Tooting My Own Corn
I know it's been quiet here on the blog since New Year's, and I hope you'll forgive me. I've been so wrapped up in other projects and some minor upheaval at home thanks to the renovations next door that my cooking has been very simple and unexciting.
But this weekend, I was determined to get into the kitchen and cook lots of good things to get me through the coming cold weather (a rarity around here of late). I started a pot of chili this morning, throwing together a couple jars of home-canned tomatoes, a can of beans, small handfuls of dried red peppers and garlic and carrots, and a chopped onion sauteed with the requisite spices. (And yes, all those vegetables came from last year's farmers' market!)
While it simmered, I dashed out in the drippy weather to run a couple of errands, and when I returned home and changed out of my damp clothes, I whipped up a pan of cornbread to go with the chili.
I honestly don't know why I don't make cornbread more often.
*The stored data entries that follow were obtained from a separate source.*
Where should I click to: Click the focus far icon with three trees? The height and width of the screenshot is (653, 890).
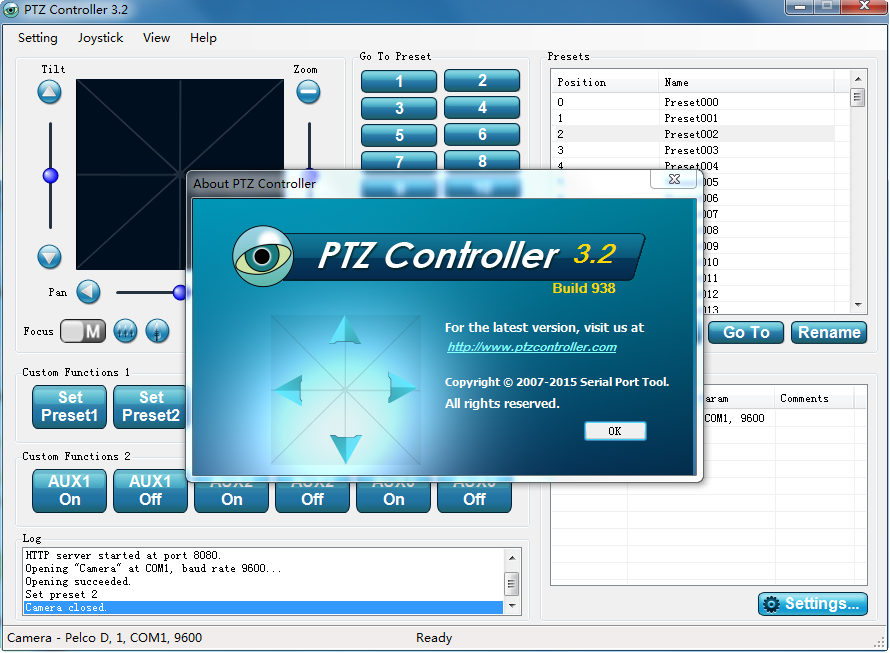[x=125, y=330]
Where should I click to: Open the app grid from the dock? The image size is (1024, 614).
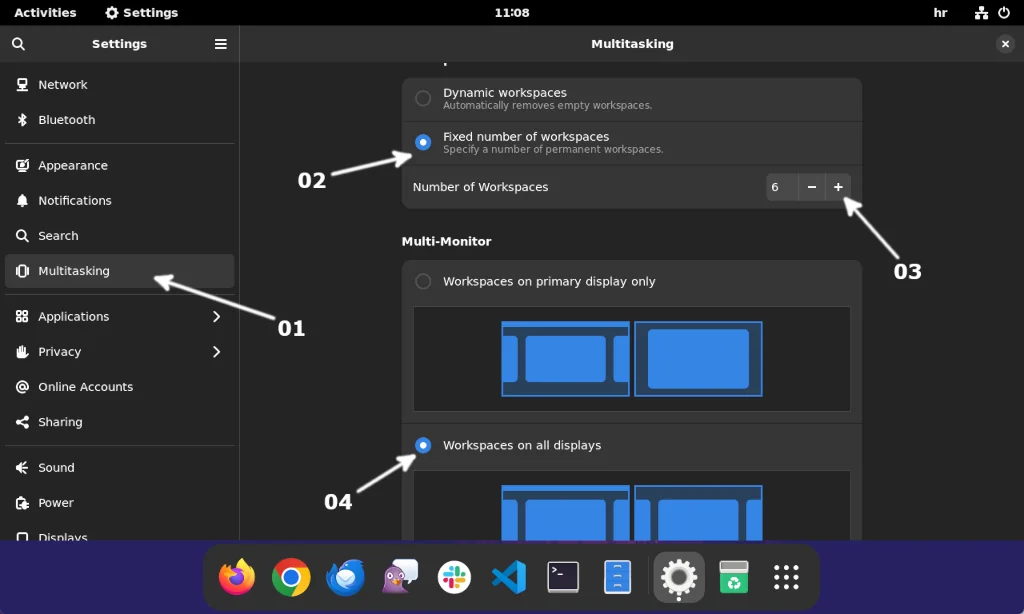tap(786, 577)
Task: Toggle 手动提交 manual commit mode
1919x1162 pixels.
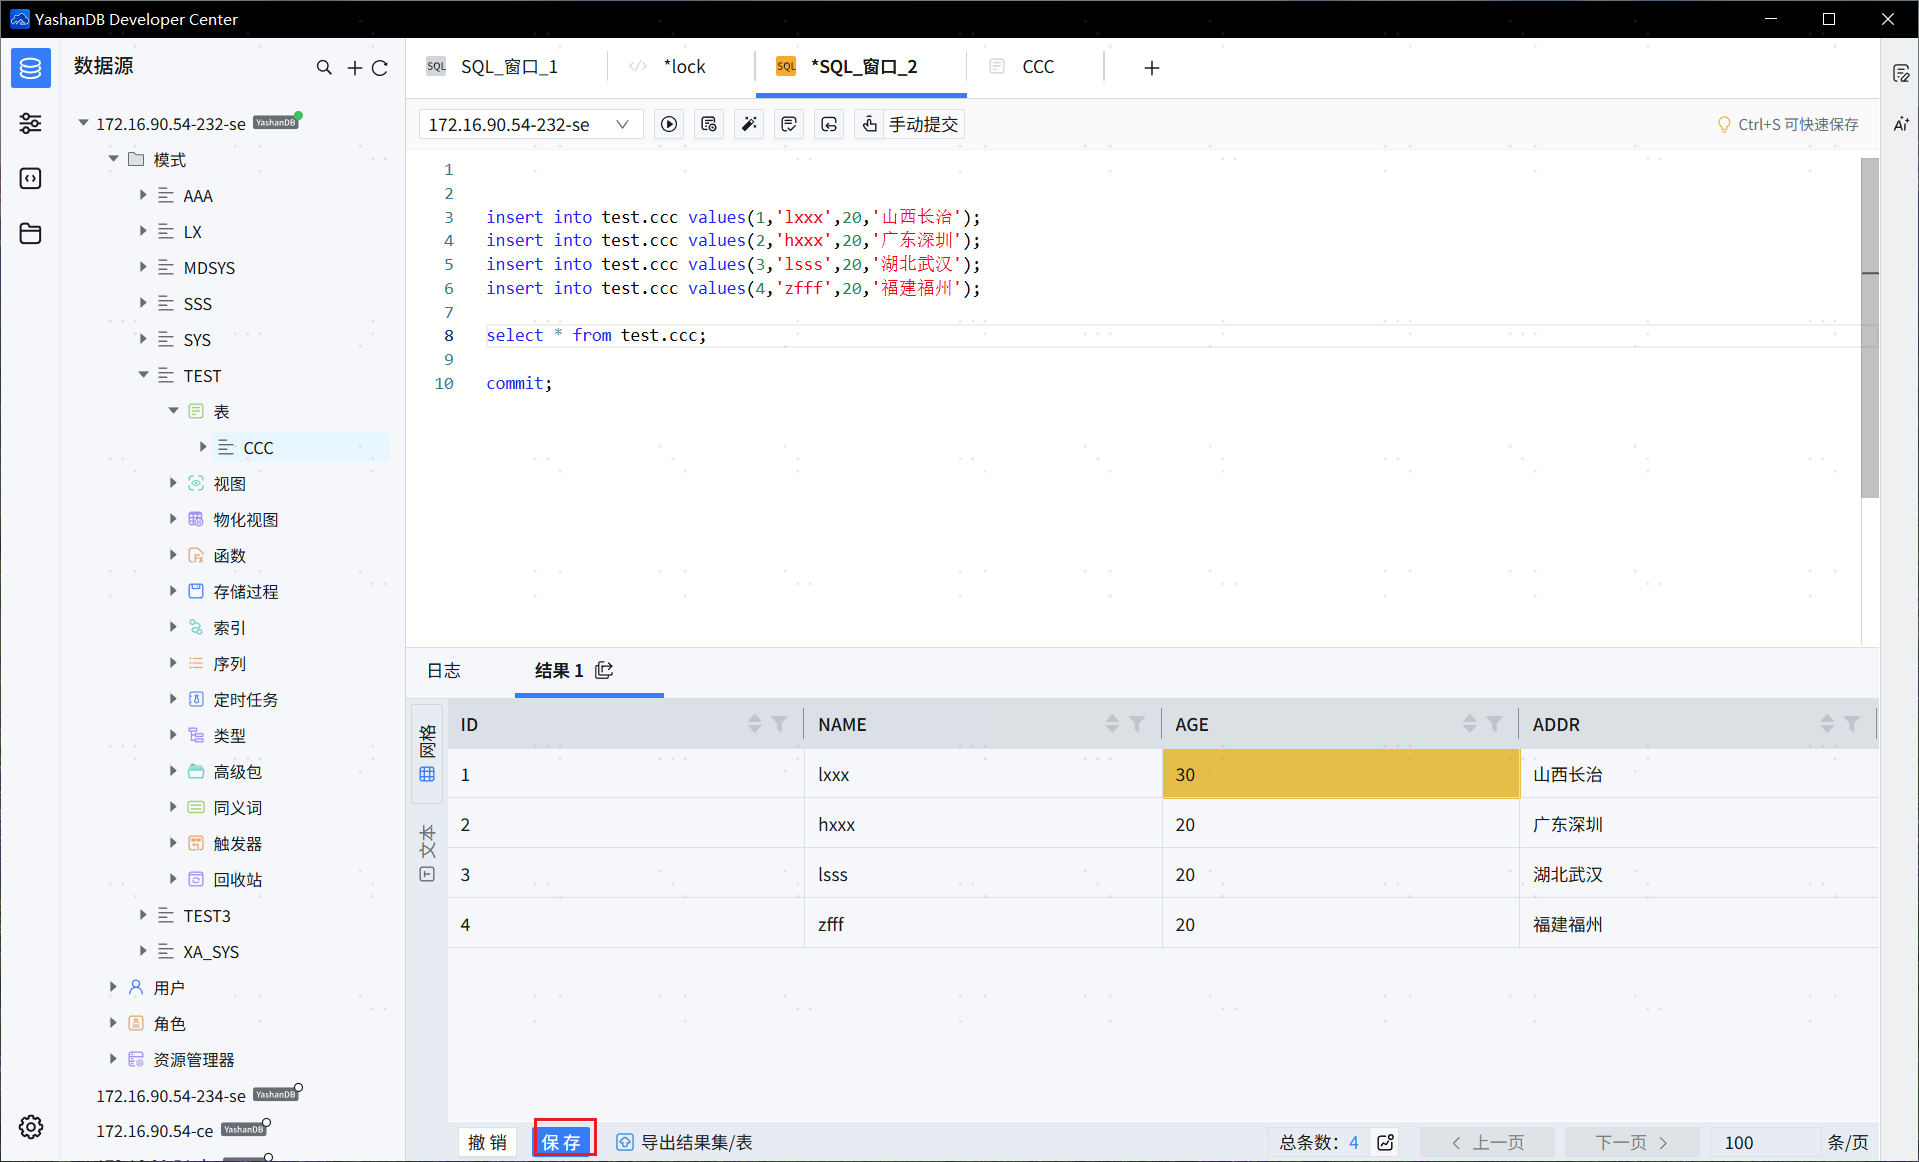Action: [910, 124]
It's so easy to make (I used the corn muffin recipe from the Tassajara Bread Book but spread the batter in a 9" square pan), it takes a lot less time than yeast bread, and it tastes so good with hearty soups. I guess I don't always think about making complete meals, just individual dishes, for myself.
After a mere half an hour, the cornbread came out of the oven looking crackly and wholesome:
While it had baked, I had also made a savory butter flavored with chili powder, lime juice, and a touch of fresh chopped cilantro, so I split open a square of cornbread and spread it with the mix.
Mmmm... can't beat that for a damp, chilly (or is that chili?) day!